Sound Affects: Exhibition at Lowe Remains In Thoughts Long After Visit

'Beyond the Sounds of Silence' Features 19 Artists

Tania Candiani (b. Mexico)


Tania Candiani (b. Mexico) "Reverence" (Photo: Lowe Art Museum)

Irene Sperber, Art Critic at Large

"Beyond the Sounds of Silence: Latin American Artists Connecting Sound, Art, and Society" at Lowe Art Museum, U of M campus.

"Beyond the Sounds of Silence: Latin American Artists Connecting Art, Sound, and Society,"  on view at the Lowe, is only running through Oct. 2, so you better get on it.

The long title suggests the general overview, but it gets more complicated than that. I had to spend time in the galleries to unravel each artists' specific societal interpretation. It was more vast a subject than I had anticipated at first blush. Some exhibitions disappear from mind soon after you leave the premises. Not this one. I found the concepts remained long after.

Incorporating sound with visual art adds a second sense to parse thorny universal dilemmas. "Polyphony" is a word that applies here, according to the curatorial statement. A conceit developed and coined by Russian philosopher Mikhail Bakhtin (1895-1975), and refers to "a philosophy of language and a social theory that Life is dialogic and a shared event."

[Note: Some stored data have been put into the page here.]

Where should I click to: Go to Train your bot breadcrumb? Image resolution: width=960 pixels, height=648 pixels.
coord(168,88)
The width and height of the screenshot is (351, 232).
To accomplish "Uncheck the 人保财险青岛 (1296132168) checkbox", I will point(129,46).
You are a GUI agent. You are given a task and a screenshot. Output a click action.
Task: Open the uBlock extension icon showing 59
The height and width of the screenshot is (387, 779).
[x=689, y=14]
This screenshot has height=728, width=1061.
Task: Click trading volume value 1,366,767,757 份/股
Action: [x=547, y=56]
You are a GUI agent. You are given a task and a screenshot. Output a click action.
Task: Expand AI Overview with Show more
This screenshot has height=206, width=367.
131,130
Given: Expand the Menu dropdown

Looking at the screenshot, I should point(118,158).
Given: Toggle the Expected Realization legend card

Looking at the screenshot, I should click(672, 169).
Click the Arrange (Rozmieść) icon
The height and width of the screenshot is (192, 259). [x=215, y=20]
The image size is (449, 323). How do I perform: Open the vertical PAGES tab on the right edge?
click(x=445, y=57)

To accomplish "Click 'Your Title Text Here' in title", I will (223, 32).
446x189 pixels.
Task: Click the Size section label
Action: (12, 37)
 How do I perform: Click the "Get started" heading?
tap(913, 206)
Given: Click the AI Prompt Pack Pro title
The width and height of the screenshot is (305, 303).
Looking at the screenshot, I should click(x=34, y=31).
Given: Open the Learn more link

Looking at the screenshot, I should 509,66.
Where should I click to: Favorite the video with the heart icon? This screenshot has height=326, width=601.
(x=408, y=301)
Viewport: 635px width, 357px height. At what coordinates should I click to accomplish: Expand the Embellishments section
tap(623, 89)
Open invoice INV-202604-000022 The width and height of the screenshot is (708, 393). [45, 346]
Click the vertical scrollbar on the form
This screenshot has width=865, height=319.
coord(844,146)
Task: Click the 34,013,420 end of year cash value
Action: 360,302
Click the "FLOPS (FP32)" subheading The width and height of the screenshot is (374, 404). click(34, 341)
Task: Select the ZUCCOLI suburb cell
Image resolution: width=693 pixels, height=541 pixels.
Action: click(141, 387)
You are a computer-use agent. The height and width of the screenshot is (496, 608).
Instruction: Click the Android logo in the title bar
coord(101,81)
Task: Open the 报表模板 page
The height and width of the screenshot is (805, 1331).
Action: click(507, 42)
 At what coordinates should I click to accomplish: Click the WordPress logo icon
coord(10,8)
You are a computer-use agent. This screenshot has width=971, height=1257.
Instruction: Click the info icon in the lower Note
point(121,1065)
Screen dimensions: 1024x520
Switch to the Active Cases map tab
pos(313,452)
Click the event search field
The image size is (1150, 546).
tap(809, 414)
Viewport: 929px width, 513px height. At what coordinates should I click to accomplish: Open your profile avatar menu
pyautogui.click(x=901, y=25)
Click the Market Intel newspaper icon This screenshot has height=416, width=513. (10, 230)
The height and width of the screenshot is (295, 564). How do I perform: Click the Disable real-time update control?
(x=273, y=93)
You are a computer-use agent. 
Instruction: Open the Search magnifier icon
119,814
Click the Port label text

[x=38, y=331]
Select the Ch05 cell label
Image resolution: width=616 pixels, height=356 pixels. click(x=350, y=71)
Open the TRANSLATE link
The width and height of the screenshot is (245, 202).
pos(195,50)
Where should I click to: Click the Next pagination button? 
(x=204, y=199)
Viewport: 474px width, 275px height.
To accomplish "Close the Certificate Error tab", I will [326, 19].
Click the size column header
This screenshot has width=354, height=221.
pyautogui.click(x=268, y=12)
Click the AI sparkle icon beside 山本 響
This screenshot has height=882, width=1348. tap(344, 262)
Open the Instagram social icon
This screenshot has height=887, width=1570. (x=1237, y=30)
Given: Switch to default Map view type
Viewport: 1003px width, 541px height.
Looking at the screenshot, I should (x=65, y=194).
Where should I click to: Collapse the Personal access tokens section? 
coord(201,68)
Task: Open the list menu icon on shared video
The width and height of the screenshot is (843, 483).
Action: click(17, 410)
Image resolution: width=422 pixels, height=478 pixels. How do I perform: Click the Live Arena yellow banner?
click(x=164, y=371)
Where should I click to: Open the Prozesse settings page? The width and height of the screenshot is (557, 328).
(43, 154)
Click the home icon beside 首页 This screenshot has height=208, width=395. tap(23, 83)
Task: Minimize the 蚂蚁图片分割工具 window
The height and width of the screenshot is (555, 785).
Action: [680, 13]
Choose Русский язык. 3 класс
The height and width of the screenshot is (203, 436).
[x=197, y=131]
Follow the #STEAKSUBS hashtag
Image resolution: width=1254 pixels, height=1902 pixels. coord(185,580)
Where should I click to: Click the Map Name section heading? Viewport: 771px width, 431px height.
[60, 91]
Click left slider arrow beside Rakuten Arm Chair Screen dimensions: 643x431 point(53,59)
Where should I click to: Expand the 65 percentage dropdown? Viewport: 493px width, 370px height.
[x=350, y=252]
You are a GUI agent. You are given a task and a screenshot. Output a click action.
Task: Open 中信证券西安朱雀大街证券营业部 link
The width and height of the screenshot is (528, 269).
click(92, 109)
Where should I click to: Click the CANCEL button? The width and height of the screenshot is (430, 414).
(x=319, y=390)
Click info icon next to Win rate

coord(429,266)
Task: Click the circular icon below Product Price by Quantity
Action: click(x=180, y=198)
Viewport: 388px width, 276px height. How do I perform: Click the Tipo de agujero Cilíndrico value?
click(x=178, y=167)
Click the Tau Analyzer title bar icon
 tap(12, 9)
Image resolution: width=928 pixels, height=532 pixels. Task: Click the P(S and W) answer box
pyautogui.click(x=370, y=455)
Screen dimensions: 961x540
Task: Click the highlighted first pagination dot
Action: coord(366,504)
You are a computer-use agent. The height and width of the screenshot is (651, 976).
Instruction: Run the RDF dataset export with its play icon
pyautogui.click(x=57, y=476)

Facing mind-crushing problems, we stumble over each other in an attempt to find mutual respect and solutions…a puzzle that seems to acquire more mismatched pieces every year. This exhibition attempts to discuss many on a personal level with the dual tools of art and sound. The "music of reality" comes alive in the thoughtful reverie of these multi-dimensional artists.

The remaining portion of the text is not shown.